The accounting process is a series of activities that begins with a transaction and ends with the closing of the books. Because this process is repeated each reporting period, it is referred to as the accounting cycle and includes these major steps: 1. Identify the transaction or other recognizable event. 2. Prepare the transaction's source document such as a purchase order or invoice. 3. Analyze and classify the transaction. This step involves quantifying the transaction in monetary terms (e.g. dollars and cents), identifying the accounts that are affected and whether those accounts are to be debited or credited. 4. Record the transaction by making entries in the appropriate journal, such as the sales journal, purchase journal, cash receipt or disbursement journal, or the general journal. Such entries are made in chronological order. 5. Post general journal entries to the ledger accounts. __________________ The above steps are performed throughout the accounting period as transactions occur or in periodic batch processes.
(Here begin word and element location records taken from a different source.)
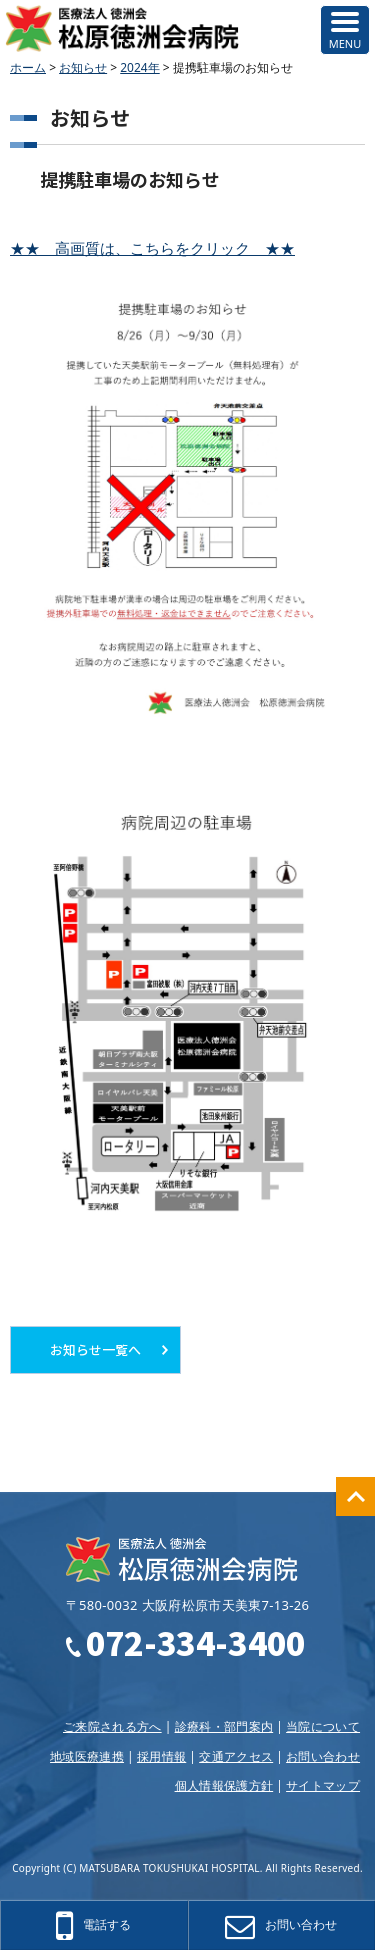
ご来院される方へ (112, 1726)
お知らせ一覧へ (95, 1349)
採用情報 (161, 1756)
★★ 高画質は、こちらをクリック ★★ (152, 248)
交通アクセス (236, 1756)
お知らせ (83, 67)
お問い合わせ (323, 1756)
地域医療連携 (87, 1756)
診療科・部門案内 (224, 1726)
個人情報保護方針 (224, 1785)
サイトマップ (323, 1785)
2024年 (139, 67)
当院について (323, 1726)
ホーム (28, 67)
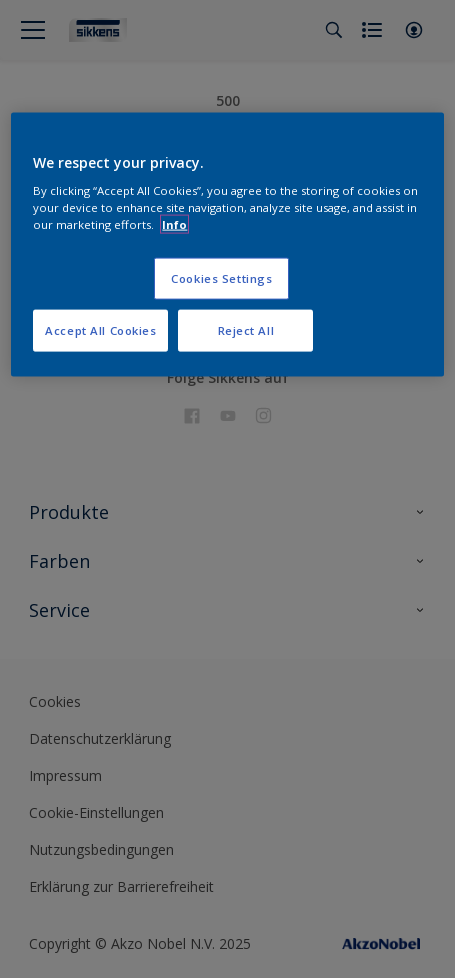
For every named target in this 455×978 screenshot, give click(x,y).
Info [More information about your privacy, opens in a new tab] (174, 224)
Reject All (246, 330)
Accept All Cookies (100, 330)
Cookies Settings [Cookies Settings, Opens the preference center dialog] (221, 278)
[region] (227, 244)
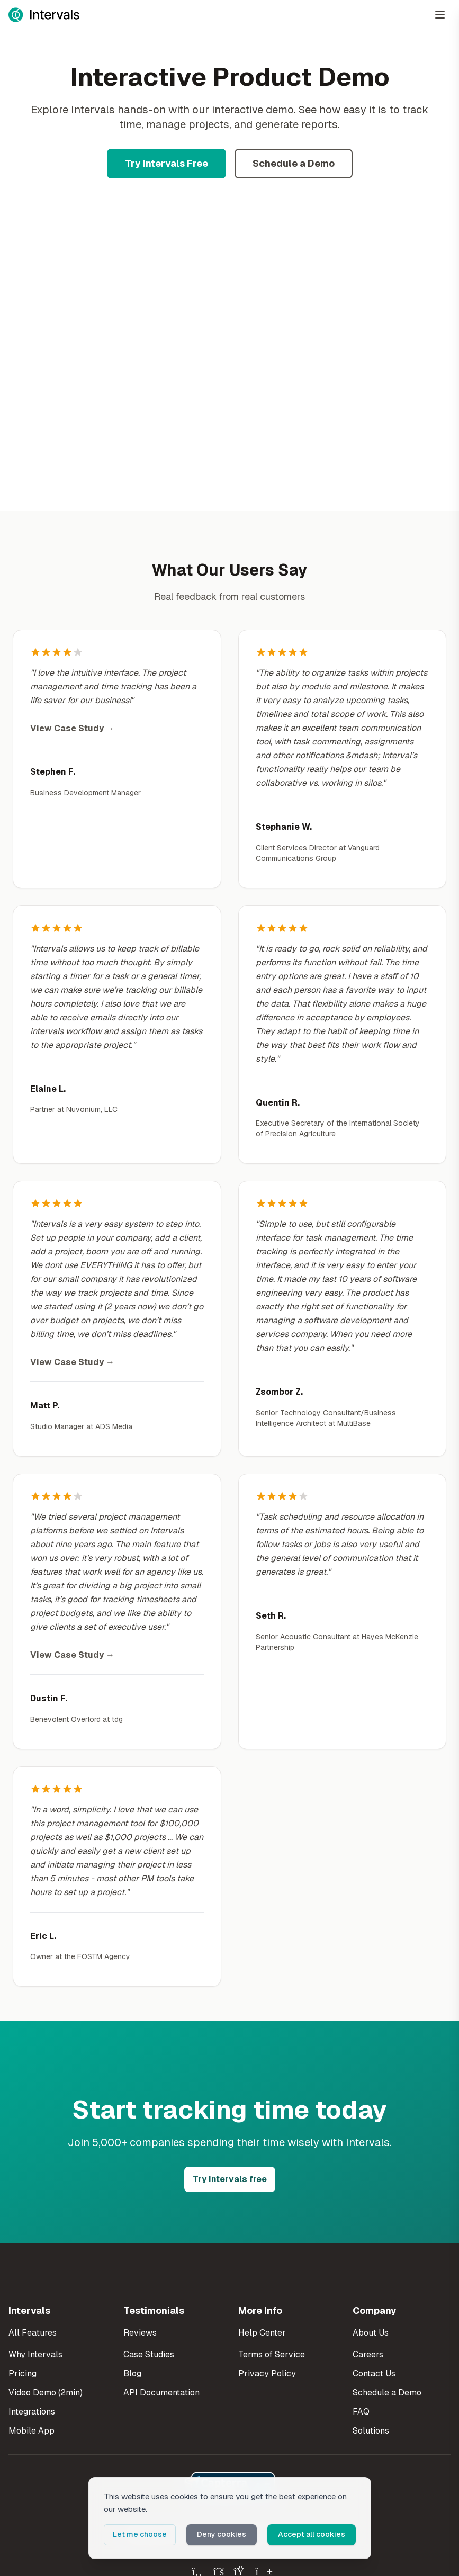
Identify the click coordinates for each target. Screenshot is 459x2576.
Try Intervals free (230, 2179)
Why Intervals (35, 2354)
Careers (368, 2354)
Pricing (22, 2373)
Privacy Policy (267, 2373)
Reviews (140, 2332)
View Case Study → (72, 728)
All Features (32, 2332)
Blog (132, 2373)
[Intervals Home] (43, 14)
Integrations (31, 2411)
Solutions (371, 2430)
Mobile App (31, 2430)
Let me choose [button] (140, 2534)
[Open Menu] (440, 14)
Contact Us (374, 2373)
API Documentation (161, 2392)
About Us (371, 2332)
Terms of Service (271, 2354)
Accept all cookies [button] (311, 2534)
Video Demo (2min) (45, 2392)
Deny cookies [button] (221, 2534)
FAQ (361, 2411)
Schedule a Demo (294, 163)
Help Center (262, 2332)
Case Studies (148, 2354)
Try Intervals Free (166, 163)
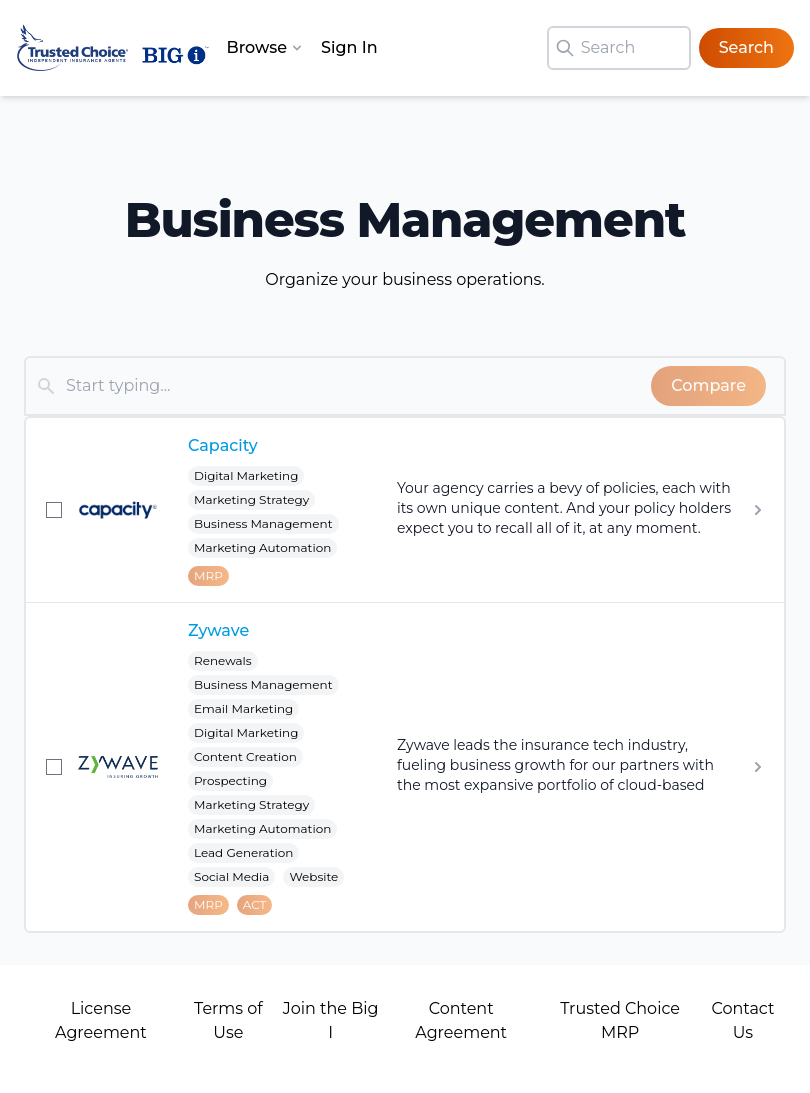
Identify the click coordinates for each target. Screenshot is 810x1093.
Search (746, 47)
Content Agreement (461, 1020)
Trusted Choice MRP (620, 1020)
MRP (208, 575)
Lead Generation (243, 852)
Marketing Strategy (251, 499)
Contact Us (742, 1020)
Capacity (223, 445)
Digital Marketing (246, 475)
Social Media (231, 876)
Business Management (263, 523)
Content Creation (245, 756)
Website (313, 876)
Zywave (218, 630)
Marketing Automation (262, 547)
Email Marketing (243, 708)
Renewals (223, 660)
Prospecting (230, 780)
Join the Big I (331, 1020)
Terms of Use (228, 1020)
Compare (708, 385)
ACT (255, 904)
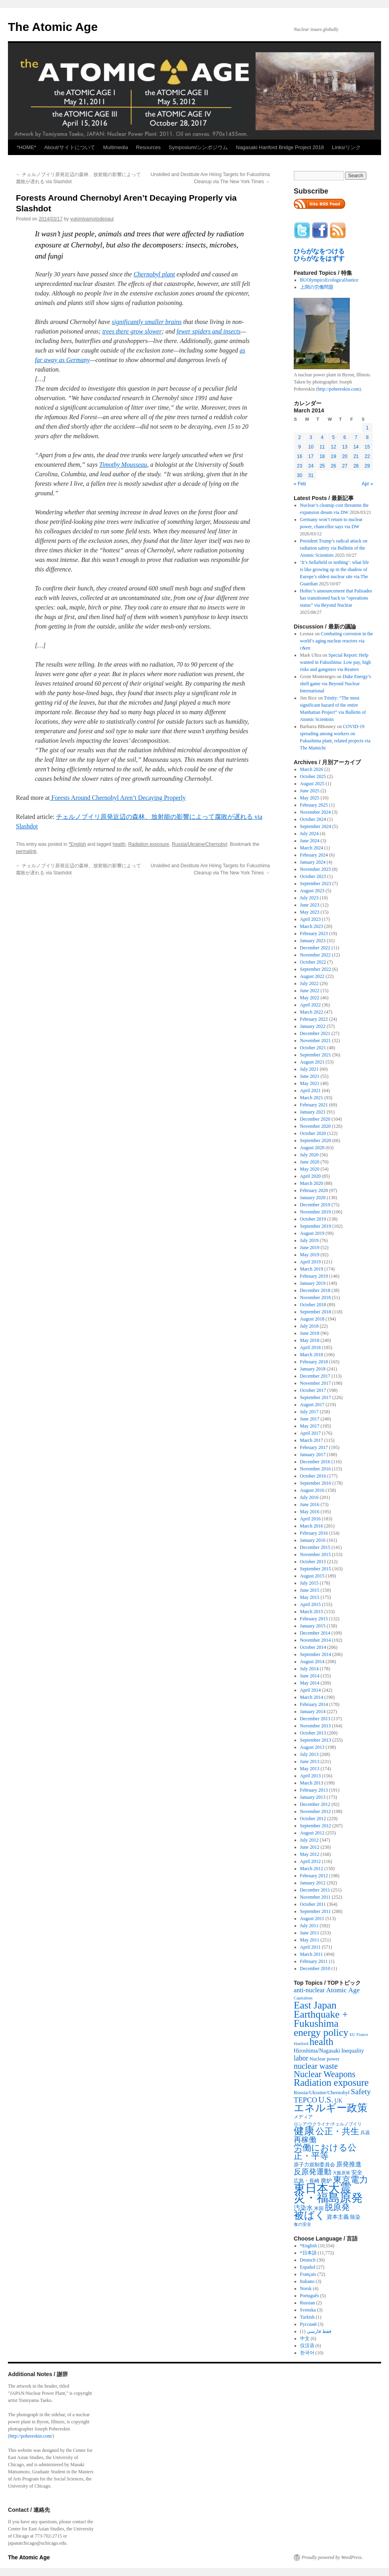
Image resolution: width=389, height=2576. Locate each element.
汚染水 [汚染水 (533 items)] (303, 2207)
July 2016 (309, 1497)
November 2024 (315, 812)
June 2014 (310, 1676)
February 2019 (314, 1276)
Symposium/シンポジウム (198, 147)
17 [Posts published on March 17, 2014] (310, 456)
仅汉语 (307, 2345)
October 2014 (313, 1647)
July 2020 (309, 1155)
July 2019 (309, 1240)
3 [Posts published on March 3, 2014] (311, 437)
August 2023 (312, 890)
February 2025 (314, 805)
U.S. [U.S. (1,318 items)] (325, 2099)
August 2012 (312, 1833)
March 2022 (311, 1012)
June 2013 (310, 1761)
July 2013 (309, 1754)
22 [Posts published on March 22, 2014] (367, 456)
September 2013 (315, 1740)
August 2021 (312, 1062)
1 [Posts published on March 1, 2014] (367, 428)
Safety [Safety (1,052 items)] (361, 2091)
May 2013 (310, 1768)
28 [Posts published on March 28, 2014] (355, 466)
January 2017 (312, 1454)
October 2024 (313, 819)
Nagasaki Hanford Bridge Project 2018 (280, 147)
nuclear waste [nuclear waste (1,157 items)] (316, 2066)
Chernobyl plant (154, 274)
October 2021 (313, 1047)
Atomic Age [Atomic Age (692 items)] (343, 1990)
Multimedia (115, 147)
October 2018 (313, 1304)
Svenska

The following steps are performed at the end of the accounting period: 6. Prepare the trial balance to make sure that debits equal credits. The trial balance is a listing of all of the ledger accounts, with debits in the left column and credits in the right column. At this point no adjusting entries have been made. The actual sum of each column is not meaningful; what is important is that the sums be equal. Note that while out-of-balance columns indicate a recording error, balanced columns do not guarantee that there are no errors. For example, not recording a transaction or recording it in the wrong account would not cause an imbalance. 7. Correct any discrepancies in the trial balance. If the columns are not in balance, look for math errors, posting errors, and recording errors. Posting errors include: o posting of the wrong amount, o omitting a posting, o posting in the wrong column, or o posting more than once.

8. Prepare adjusting entries to record accrued, deferred, and estimated amounts. 9. Post adjusting entries to the ledger accounts. 10. Prepare the adjusted trial balance. This step is similar to the preparation of the unadjusted trial balance, but this time the adjusting entries are included. Correct any errors that may be found. 11. Prepare the financial statements. o Income statement: prepared from the revenue, expenses, gains, and losses. o Balance sheet: prepared from the assets, liabilities, and equity accounts. o Statement of retained earnings: prepared from net income and dividend information. o Cash flow statement: derived from the other financial statements using either the direct or indirect method.

12. Prepare closing journal entries that close temporary accounts such as revenues, expenses, gains, and losses. These accounts are closed to a temporary income summary account, from which the balance is transferred to the retained earnings account (capital). Any dividend or withdrawal accounts also are closed to capital. 13. Post closing entries to the ledger accounts.

14. Prepare the after-closing trial balance to make sure that debits equal credits. At this point, only the permanent accounts appear since the temporary ones have been closed. Correct any errors. 15. Prepare reversing journal entries (optional). Reversing journal entries often are used when there has been an accrual or deferral that was recorded as an adjusting entry on the last day of the accounting period. By reversing the adjusting entry, one avoids double counting the amount when the transaction occurs in the next period. A reversing journal entry is recorded on the first day of the new period.